Hidden Fire in the Book of Mormon

As Lehi’s family is traveling through the wilderness, Nephi writes:

For the Lord had not hitherto suffered that we should make much fire, as we journeyed in the wilderness; for he said:…I will…be your light in the wilderness; and I will prepare the way before you, if it so be that ye shall keep my commandments; wherefore, inasmuch as ye shall keep my commandments ye shall be led towards the promised land; and ye shall know that it is by me that ye are led. (1 Nephi 17:12-13)

Lehi’s family traveled through the wilderness toward their promised land just as their Israelite forefathers had traveled through their wilderness under Moses toward their land of promise. The Lord told Nephi that his family did not need fire because he would be the “light” that would “lead” them. It was by means of the “director” or brass ball that he led them to their promised land. Alma, looking back on the wilderness journey, observes:

And now I say, is there not a type in this thing? For just as surely as this director did bring our fathers, by following its course, to the promised land, shall the words of Christ, if we follow their course, carry us beyond this vale of sorrow into a far better land of promise. (Alma 37:45)

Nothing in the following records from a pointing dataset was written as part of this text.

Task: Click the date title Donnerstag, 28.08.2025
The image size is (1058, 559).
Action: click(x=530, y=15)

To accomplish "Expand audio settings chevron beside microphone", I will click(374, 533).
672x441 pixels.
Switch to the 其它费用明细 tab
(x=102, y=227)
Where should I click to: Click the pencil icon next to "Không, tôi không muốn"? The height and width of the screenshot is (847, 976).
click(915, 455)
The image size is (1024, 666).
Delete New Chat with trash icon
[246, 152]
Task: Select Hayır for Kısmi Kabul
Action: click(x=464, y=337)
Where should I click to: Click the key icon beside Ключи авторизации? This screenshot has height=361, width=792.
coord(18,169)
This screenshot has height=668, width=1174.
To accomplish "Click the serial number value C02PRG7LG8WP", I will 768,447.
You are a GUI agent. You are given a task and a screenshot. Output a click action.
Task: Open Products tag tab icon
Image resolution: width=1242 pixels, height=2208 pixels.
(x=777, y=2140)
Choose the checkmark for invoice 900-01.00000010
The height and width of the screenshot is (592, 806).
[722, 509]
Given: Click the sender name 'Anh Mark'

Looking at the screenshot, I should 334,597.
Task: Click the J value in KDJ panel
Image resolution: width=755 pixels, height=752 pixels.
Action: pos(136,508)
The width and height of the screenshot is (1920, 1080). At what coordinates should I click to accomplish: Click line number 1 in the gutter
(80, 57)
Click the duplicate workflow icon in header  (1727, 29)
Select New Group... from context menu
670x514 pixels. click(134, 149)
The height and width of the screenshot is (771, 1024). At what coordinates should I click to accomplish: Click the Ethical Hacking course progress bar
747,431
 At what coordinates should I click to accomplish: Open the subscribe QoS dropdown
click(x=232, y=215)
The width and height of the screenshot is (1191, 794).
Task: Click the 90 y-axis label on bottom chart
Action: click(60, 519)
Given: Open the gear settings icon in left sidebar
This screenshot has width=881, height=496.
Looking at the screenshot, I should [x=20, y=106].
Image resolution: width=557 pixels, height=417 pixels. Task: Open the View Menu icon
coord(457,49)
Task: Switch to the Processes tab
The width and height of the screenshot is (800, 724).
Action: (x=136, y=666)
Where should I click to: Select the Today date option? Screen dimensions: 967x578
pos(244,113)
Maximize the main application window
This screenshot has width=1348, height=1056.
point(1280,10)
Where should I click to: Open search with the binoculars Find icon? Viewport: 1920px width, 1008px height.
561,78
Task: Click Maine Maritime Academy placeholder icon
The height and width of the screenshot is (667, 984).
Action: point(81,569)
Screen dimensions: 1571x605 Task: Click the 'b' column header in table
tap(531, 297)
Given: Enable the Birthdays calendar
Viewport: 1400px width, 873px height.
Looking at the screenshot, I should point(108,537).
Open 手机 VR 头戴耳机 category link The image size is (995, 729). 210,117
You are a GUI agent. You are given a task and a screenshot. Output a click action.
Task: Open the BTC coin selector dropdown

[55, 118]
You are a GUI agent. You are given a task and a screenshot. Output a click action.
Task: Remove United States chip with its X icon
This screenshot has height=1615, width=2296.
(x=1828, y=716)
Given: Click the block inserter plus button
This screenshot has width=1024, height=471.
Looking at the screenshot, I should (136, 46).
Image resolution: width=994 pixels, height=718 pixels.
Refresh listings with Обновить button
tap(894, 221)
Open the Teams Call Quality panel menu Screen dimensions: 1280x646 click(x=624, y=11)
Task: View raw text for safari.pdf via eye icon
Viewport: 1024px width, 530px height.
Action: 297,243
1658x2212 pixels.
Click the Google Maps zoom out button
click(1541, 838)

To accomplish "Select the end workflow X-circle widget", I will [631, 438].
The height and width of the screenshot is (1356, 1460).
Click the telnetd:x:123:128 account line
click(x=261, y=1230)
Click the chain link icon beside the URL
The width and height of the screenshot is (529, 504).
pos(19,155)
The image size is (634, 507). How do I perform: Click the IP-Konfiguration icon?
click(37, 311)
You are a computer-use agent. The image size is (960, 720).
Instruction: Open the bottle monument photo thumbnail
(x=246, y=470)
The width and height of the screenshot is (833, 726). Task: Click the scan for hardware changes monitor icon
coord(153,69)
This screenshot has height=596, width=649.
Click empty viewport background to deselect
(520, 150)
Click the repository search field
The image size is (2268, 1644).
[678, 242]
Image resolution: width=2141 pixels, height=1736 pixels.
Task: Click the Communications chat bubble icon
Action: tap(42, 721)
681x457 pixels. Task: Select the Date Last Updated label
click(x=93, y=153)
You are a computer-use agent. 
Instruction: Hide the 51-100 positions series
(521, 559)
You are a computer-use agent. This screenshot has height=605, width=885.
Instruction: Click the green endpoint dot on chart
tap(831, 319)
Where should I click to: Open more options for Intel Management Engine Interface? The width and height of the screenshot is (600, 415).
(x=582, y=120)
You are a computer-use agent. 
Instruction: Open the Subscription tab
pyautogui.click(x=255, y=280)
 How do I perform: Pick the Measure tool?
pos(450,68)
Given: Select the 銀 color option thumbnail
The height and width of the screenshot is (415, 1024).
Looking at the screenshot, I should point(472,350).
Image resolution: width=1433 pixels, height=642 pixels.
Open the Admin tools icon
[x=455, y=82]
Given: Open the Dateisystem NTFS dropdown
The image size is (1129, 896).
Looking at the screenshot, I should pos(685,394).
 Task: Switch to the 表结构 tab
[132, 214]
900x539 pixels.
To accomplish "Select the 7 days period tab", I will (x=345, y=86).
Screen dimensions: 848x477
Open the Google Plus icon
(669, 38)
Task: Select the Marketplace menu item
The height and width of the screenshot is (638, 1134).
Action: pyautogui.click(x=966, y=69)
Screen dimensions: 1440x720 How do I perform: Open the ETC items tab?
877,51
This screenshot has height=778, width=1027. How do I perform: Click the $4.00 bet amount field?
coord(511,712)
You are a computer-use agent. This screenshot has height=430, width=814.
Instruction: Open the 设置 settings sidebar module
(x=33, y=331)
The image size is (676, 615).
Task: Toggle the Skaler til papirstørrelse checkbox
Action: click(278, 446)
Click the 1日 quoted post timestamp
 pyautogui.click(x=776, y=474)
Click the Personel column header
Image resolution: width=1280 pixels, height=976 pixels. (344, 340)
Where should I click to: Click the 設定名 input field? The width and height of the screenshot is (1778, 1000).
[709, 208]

The hidden surprise here is that the word director in our English Book of Mormon appears to be standing in for the Hebrew word urim (as in Urim and Thummim) in Alma’s original writing as a label for this revelatory instrument [1]. Besides indicating the sacred Urim and Thummim, the Hebrew word urim also means “fire” and suggests “light.” By using the word director (i.e., urim), Alma appears to be making a poetic allusion back to Nephi’s earlier mention of the Lord as the fire and light that guided their fathers to the promised land. He is perhaps simultaneously making an allusion to the Pillar of Fire and Moses’s Urim and Thummim that guided the ancient Israelite forefathers in their wilderness (Exodus 13:21). Alma was a Hebrew poet, and his poetry makes more sense in Hebrew.

1. Stan Spencer, “Reflections of Urim: Hebrew Poetry Sheds Light on the Directors-Interpreters Mystery,” Interpreter: A Journal of Mormon Scripture 14 (2015).